Quels outils pour détecter ?
Trois tests sont disponibles au Maroc :
- Le test cutané à la tuberculine (TCT), largement utilisé pour sa simplicité et son coût réduit,
- Le test IGRA (basé sur l’interféron gamma),
- Le test antigénique TCAS.
Le TCT reste la méthode de référence dans le cadre du programme national. Le seuil de positivité est fixé à 10 mm, mais il est abaissé à 5 mm chez les patients immunodéprimés.
Des règles adaptées aux plus vulnérables
Les directives nationales précisent que le TPT (traitement préventif) peut être initié sans test préalable chez les enfants de moins de 5 ans et les personnes vivant avec le VIH. Pour les autres publics cibles, un test immunologique positif reste requis.
Traitements : quatre molécules principales
Le traitement préventif repose sur l’isoniazide, la rifampicine, la rifapentine et, en cas de résistance, la lévofloxacine. Avant toute mise sous traitement, il est impératif d’écarter une tuberculose active, de vérifier l’éligibilité, de sensibiliser les patients, d’encourager l’adhésion et d’assurer un accompagnement régulier.

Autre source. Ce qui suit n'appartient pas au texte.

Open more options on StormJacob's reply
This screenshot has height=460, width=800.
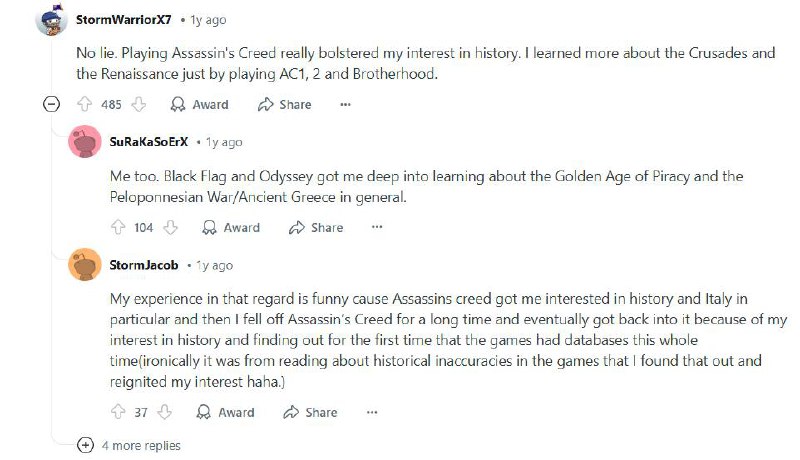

Cap 2030 : une course contre la montre
Le Maroc a posé les jalons d’une stratégie structurée et territorialisée à travers son Plan national 2024-2030. Mais les indicateurs montrent que la tuberculose, loin d’être un souvenir, exige encore des efforts ciblés, un engagement politique fort et une meilleure coordination sur le terrain.